To increase awareness about the new Salary History Ban, Advocates for Public Policy hosted a training session to help NYJL volunteers, members of the community they support and job seekers understand their rights and offer some tips on how women can answer a question related to job salary, if asked. The panel included two attorneys, Sarah Brafman and Natalya Johnson, who worked with city legislators to draft the law.

Under the law, employers of any size in New York City cannot legally ask about a job applicant’s salary during the hiring process, from advertisements or applications for the position to the interview process. The law went into effect last fall, and is aimed at helping reduce the wage gap between women and men.
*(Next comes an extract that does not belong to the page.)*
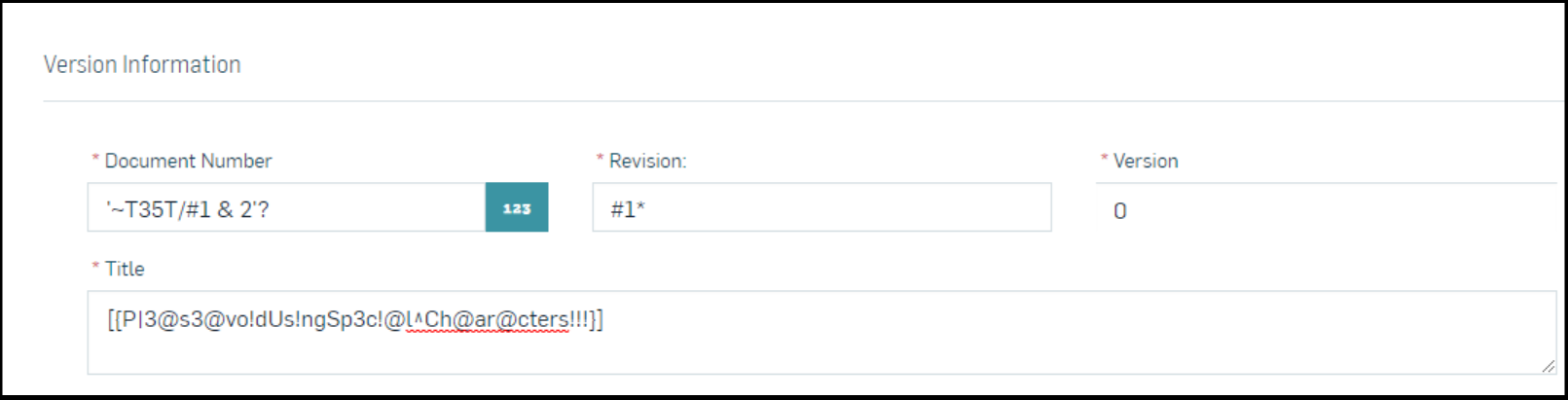Click the Version Information section heading
This screenshot has width=1568, height=400.
coord(142,65)
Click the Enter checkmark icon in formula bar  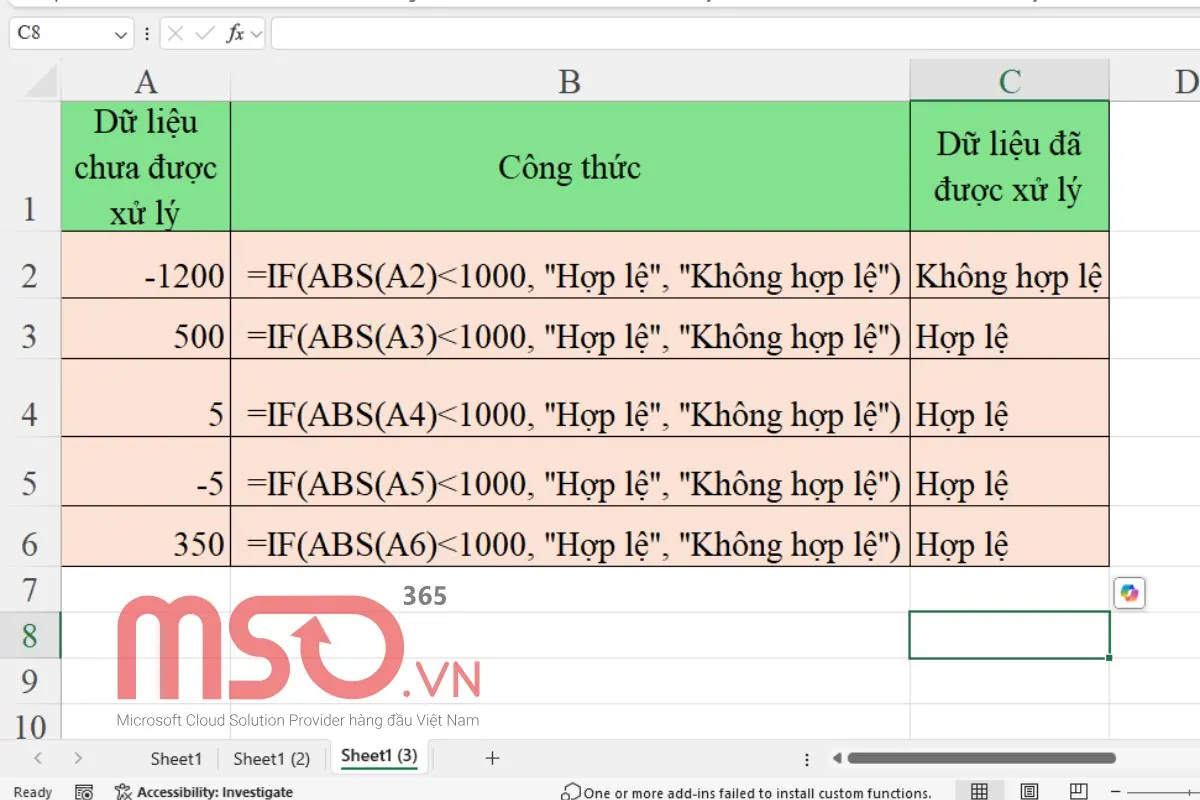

In 2016, the female-to-male earnings ratio was 0.805, a 1.1 percent increase from the 2015 ratio, according to the Census Bureau.

Attorney Sarah Brafman

More on the Law

The issue of unequal wages begins out of college, when women make an average of $16 compared to a men’s average wage of $20. The discrepancies are compounded over time and can be felt well into retirement, said Sarah Brafman, an attorney with A Better Balance, a nonprofit organization dedicated to promoting equality and expanding choices for men and women at all income levels.

“This is a simple fix for a complicated issue,” Brafman said. “New York City is one of the first to implement this trend,” she said, although there are similar laws in effect in Philadelphia, San Francisco, Oregon, Massachusetts and Puerto Rico.

Under the New York City law, employers are banned from inquiring about a job applicant’s previous history, and they are also banned from relying on that information, even if they receive it from another source. The law does, however, allow for employers to inquire about salary expectations, and they can use any information an applicant voluntarily discloses.

“It’s important to have a target goal and a range you’re willing to work within,” said Natalya Johnson, a senior associate at Riker Danzig Scherer Hyland & Perretti LLP who specializes in labor and employment law. “You can also proactively ask the employer what they are looking to offer. You’re not applying to volunteer with them.”

Both speakers also noted the law does not apply to people who transfer internally within an organization. Since they are already part of the system, it is likely employers would already have knowledge of their salary history.

Panelists agreed that while most employers in New York City should already be familiar with the regulations, it is important for job seekers to be prepared to push back in case they are asked to provide that history.

“If someone asks you that question and you’re comfortable telling them politely that you know they can’t ask it, more power to you,” said Brafman. “If you’re not, give them your expectations and give them examples of what you bring to the table.”

Be sure to visit the Salary History Law FAQ if you have any additional questions regarding this new law.

The Advocates for Public Policy Committee (APP) advocates on behalf of families, women, and children throughout New York City and state. Get in touch with the APP committee to learn more about the work they support.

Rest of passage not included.